## TASK OBJECTIVE
Print the listing below word for word, starting at its first line and ending with the line that contains "Image resolution: width=1363", both included.

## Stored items
== Segment start ==
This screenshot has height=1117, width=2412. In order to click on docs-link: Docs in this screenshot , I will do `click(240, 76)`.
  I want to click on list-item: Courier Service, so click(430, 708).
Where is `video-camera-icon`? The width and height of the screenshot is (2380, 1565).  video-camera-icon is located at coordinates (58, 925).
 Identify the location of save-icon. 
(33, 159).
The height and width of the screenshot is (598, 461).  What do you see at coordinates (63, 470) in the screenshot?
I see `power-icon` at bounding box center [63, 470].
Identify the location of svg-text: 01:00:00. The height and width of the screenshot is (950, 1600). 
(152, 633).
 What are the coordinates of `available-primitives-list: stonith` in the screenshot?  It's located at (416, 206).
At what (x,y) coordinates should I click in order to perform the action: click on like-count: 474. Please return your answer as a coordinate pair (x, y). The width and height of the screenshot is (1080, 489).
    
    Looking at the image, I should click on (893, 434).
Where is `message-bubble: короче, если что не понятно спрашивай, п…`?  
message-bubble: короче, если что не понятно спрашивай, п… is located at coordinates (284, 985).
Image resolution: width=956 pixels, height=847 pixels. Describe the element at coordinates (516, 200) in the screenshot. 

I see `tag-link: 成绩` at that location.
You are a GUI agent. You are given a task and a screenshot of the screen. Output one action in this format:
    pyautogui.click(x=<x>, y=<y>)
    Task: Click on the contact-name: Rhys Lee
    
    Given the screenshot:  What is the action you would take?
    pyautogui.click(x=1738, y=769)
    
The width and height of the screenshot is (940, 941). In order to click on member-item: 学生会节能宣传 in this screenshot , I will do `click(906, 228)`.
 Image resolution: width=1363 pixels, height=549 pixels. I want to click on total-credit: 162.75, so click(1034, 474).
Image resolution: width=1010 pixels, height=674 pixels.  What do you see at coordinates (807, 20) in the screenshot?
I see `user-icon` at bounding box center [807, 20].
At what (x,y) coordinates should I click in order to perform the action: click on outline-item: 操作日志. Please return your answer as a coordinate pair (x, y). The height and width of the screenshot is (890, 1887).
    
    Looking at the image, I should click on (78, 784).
== Segment end ==
## TASK RESULT
This screenshot has height=1117, width=2412. In order to click on docs-link: Docs in this screenshot , I will do `click(240, 76)`.
  I want to click on list-item: Courier Service, so click(430, 708).
Where is `video-camera-icon`? The width and height of the screenshot is (2380, 1565).  video-camera-icon is located at coordinates (58, 925).
 Identify the location of save-icon. 
(33, 159).
The height and width of the screenshot is (598, 461).  What do you see at coordinates (63, 470) in the screenshot?
I see `power-icon` at bounding box center [63, 470].
Identify the location of svg-text: 01:00:00. The height and width of the screenshot is (950, 1600). 
(152, 633).
 What are the coordinates of `available-primitives-list: stonith` in the screenshot?  It's located at (416, 206).
At what (x,y) coordinates should I click in order to perform the action: click on like-count: 474. Please return your answer as a coordinate pair (x, y). The width and height of the screenshot is (1080, 489).
    
    Looking at the image, I should click on (893, 434).
Where is `message-bubble: короче, если что не понятно спрашивай, п…`?  
message-bubble: короче, если что не понятно спрашивай, п… is located at coordinates (284, 985).
Image resolution: width=956 pixels, height=847 pixels. Describe the element at coordinates (516, 200) in the screenshot. 

I see `tag-link: 成绩` at that location.
You are a GUI agent. You are given a task and a screenshot of the screen. Output one action in this format:
    pyautogui.click(x=<x>, y=<y>)
    Task: Click on the contact-name: Rhys Lee
    
    Given the screenshot:  What is the action you would take?
    pyautogui.click(x=1738, y=769)
    
The width and height of the screenshot is (940, 941). In order to click on member-item: 学生会节能宣传 in this screenshot , I will do `click(906, 228)`.
 Image resolution: width=1363 pixels, height=549 pixels. I want to click on total-credit: 162.75, so click(1034, 474).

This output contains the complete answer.